Any requests received from residents for gritting additional routes will be assessed and then prioritised and co-ordinated in conjunction with the priorities above.
We cannot give a time frame unfortunately, but the street scene team and our service partners are working very hard to tackle as many of the reported problem areas as possible.
You may find the following information and links to our web pages of interest –
Details of the Winter Maintenance RBK receives regular weather reports and hazard updates from the Met office, which are used to determine whether routes will be gritted, and which ones. RBK has a detailed winter maintenance plan, which can be viewed on http://www.kingston.gov.uk/browse/transport_and_streets/winter_service/winter_maintenance_plan.htm. When the prediction is that winter action is necessary, it is only the main routes in the borough which get treated automatically, but responsive treating can be requested and assessed. Details of the treatment routes can be found at http://www.kingston.gov.uk/browse/transport_and_streets/winter_service/salting_routes.htm
In the case of a snowfall, street cleaners are used to remove snow from footpaths; safety comes first.
There are also several salt bins in the borough, which contain salt for residents to use to clear the pavement outside their property etc.
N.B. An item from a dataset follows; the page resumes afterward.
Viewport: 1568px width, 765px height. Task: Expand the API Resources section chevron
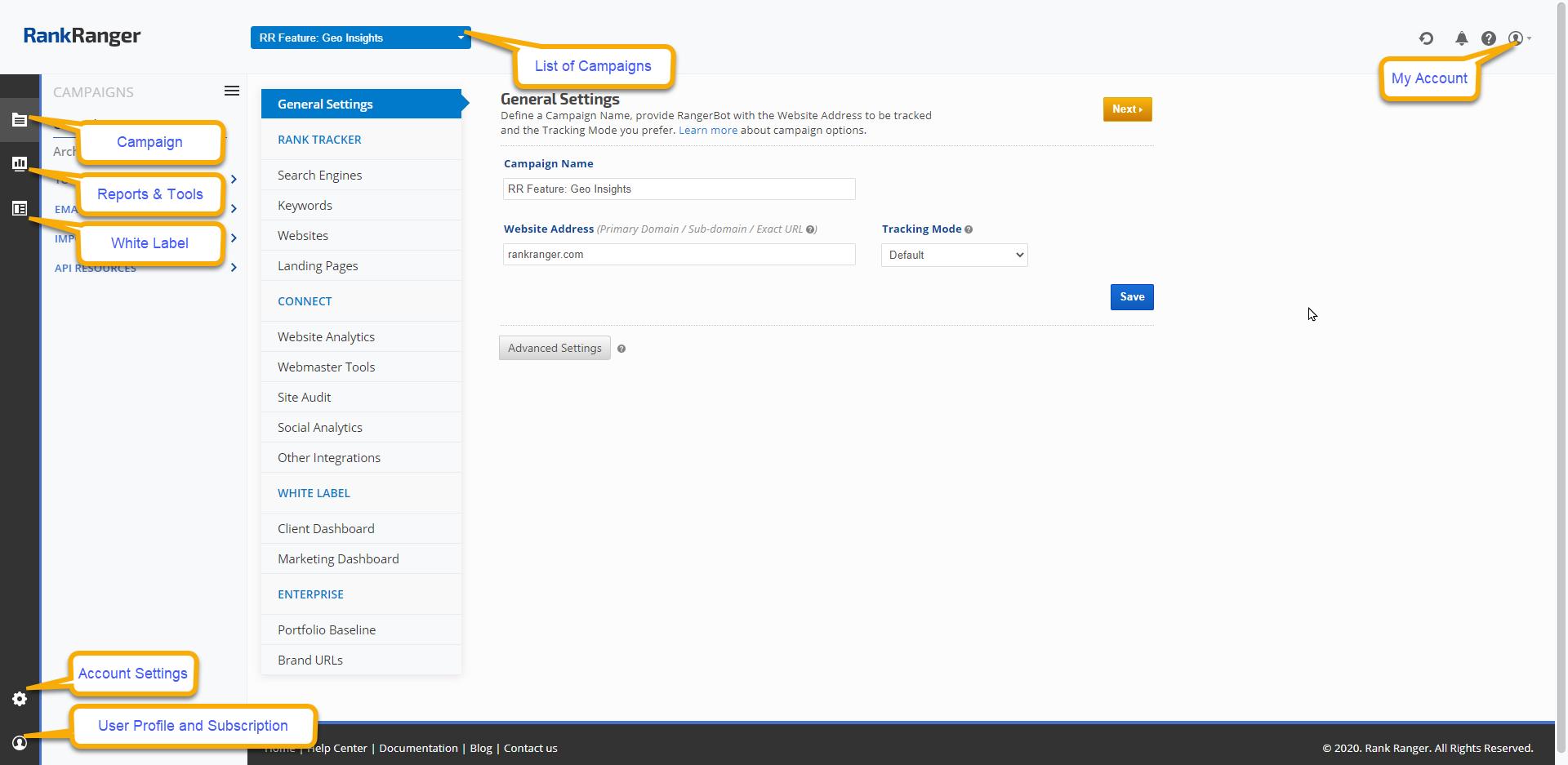234,268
The location of salt bins can be found at
http://www.kingston.gov.uk/browse/transport_and_streets/winter_service/salt_bins.htm
On Tuesday(22/12) at about 6:50 AM I found a lady unconcious lying in the road at the junction of Thornhill Av and Red Lion Road, I did my best, she came around, she had slipped on three day old ungritted ice while buying her morning paper. Bad enough but it happens.
At three PM today(24/12) I watched a load of boys setting up traffic lights, for what ?
Answer me this:
You can’t grit the streets but you have time to set up traffic lights on Xmas eve.
Please come around and discuss this with me at 10 Largewood Av.
I take it that by ‘you’ you mean the Council generally rather than me personally. Neither I nor my party actually controls the Council or what it does. The Liberal Democrats do. We Conservatives at the moment can, and do, make representations in the hope of stirring the Administration into action.
I am very grateful for your information. It ties in with other info I have received and with enquiries I have made around the ward. As you will have seen I have already taken the issue up with Council officers who have daily charge of these matters. I will pass this info on to them as well with my own added comments.
If the lady who fell is known to you please give me her contact details by email to Paul.Johnston@councillors.kingston.gov.uk. As for the traffic lights I have no knowledge of them but will try to find out. I will happily accept your invitation to call round next week if you will email me naming a date and time convenient to you between Monday and Thursday after 10.30 a.m. and preferably before 5 p.m.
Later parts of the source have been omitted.